И всю дорогу вот этак нам покою не давал. Везде уже слух пошел, что мы вовсе не монахи. И когда приехали в Константинополь, то там явилось на пароход несколько турецких пашей и все переодетые разными торговцами. Но Ашинов всех их знал, и мы, с его разрешения, устроили им шутку: один из наших молодцев как будто рассердился на меня и толкнул, я – его, другие присоединились, и пошла потеха. А турок зацепили как будто мимоходом и невзначай, да так зацепили, что они еле успели с парохода убраться…

Плыли мы тогда на австрийском пароходе, и было нас много, человек около двухсот. Нас-то, осетин, только десятеро, а то все больше казаки – «некрасовцы»; но удалой все народ: хоть в огонь, хоть в воду, -ни на минуту не задумаются. Ну, конечно, трудно было таким молодцам монахами себя всю дорогу держать. Мы, правда, для отвода глаз и обедни по очереди служили, то один, то другой.

– И вы служили? -спросил я, улыбаясь.

– И я служил, – ответил Дзеранов с такой же усмешкой: – стою себе, кадилом помахиваю да во все горло вывожу: «дай им, Господи, поменьше, а нам побольше!» А австрийцы стоят поодаль и думают, что мы и взаправду обедню служим.

– И так они не догадались, каких монахов везли? – задал я новый вопрос.

– Какое не догадались: тоже скоро поняли, и хотели было высадить нас где-то на берег. Ну, да мы тогда сразу, по знаку Ашинова, сбросили с себя рясы да за кинжалы взялись.
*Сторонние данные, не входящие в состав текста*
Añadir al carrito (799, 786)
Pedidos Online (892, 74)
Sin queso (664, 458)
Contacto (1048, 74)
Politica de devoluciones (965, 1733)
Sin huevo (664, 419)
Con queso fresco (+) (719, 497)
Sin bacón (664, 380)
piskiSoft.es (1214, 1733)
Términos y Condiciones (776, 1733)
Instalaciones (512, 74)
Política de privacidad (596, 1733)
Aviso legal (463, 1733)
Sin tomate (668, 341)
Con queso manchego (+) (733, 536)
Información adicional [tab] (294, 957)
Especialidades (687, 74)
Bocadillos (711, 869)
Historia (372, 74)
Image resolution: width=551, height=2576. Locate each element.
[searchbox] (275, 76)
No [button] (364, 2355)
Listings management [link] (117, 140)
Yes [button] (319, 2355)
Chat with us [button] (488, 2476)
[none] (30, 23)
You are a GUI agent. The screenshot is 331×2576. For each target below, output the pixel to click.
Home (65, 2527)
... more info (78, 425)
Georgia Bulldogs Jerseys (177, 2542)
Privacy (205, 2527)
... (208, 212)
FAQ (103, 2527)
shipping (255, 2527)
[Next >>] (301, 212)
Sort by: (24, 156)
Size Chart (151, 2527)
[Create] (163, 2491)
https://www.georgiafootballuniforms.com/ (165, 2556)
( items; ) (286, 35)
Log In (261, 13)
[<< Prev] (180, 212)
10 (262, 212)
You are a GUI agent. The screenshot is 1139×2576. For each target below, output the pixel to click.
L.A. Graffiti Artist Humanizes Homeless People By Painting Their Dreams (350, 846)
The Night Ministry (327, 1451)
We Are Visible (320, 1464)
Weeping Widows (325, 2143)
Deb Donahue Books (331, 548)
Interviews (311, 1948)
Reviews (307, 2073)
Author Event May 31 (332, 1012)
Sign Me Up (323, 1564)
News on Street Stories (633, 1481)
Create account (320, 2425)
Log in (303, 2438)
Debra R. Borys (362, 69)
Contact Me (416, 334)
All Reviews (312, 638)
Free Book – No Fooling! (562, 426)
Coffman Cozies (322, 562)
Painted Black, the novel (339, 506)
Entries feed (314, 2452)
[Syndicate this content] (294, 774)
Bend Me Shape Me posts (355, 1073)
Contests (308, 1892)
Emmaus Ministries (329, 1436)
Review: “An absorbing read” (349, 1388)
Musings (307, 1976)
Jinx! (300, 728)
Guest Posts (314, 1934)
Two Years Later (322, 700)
Ну, увидали австрийцы, что с нами шутки плохи, и покорно поехали дальше. А мы все-таки хотели их перерезать, всю прислугу, – человек 60 ее было, – и завладеть пароходом. Но и Ашинов, и архимандрит Паисий строго-настрого запретили это делать. А хорошо бы было: плавали бы тогда по морю да ловили, что в руки бы плыло. И всякие нужные фокусники с нами были, которые сумели бы пароходом править; только рулевого да лоцмана хотели оставить.

– И долго вы плыли?

– Да, довольно-таки долго. И скучно это было. Только тогда душу отводили, когда к берегу приставали.

Приехали вот так в Порт-Саид. Город весь набит разными проходимцами, собравшимися со всего света, пьянство идет, рулетка, разные безобразия. Ну, захотелось и нам немного встряхнуться, а денег-то и нет. Надумали тогда штуку. Несколько наших казачков, в тех же своих рясах, отправились и рулетку поиграть. Пришли, примазались; сразу же им счастье улыбнулось, и они выиграли несколько золотых. Но при дележе выигранных денег они как будто поссорились между собой и, моментально сбросив рясы, выхватили свои кинжалы и револьверы. Тогда публика, да и сами хозяева в ужасе бросились в разные стороны. А когда зала опустела, казачки надели вновь свои рясы, сгребли в карманы все лежавшее на столах золото и благополучно вернулись на пароход. На другой же день весь город уже знал о нападении монахов на рулетку. Но хозяева ее не хотели видно открыто дело начинать и особенно когда узнали, что вся история обошлась благополучно, и ни один из монахов не остался на месте…

Тут Саукудз остановился на минуту, видимо сам восторгаясь рассказанной выходкой и давая и нам возможность вдоволь насладиться ею. Один же из его товарищей сказал ему что-то по-осетински.

– А, да, да, – ответил ему Дзеранов и затем, обращаясь к нам, продолжал: – это тоже было хорошо. Ашинов никогда не пускал нас на берег большими партиями, а только по нескольку человек: боялся, что мы там перепьемся и весь город перережем. Вот так отпустил он в город четырех казачков, а денег дал им всего какую-то мелкую монету, вроде нашего двугривенного. Пошли они. Пить смерть хочется, а на двугривенный далеко не разъедешься. Но там, на их счастье, обычай такой оказался: прежде чем купить какого-нибудь спиртного напитка, можешь даром попробовать его.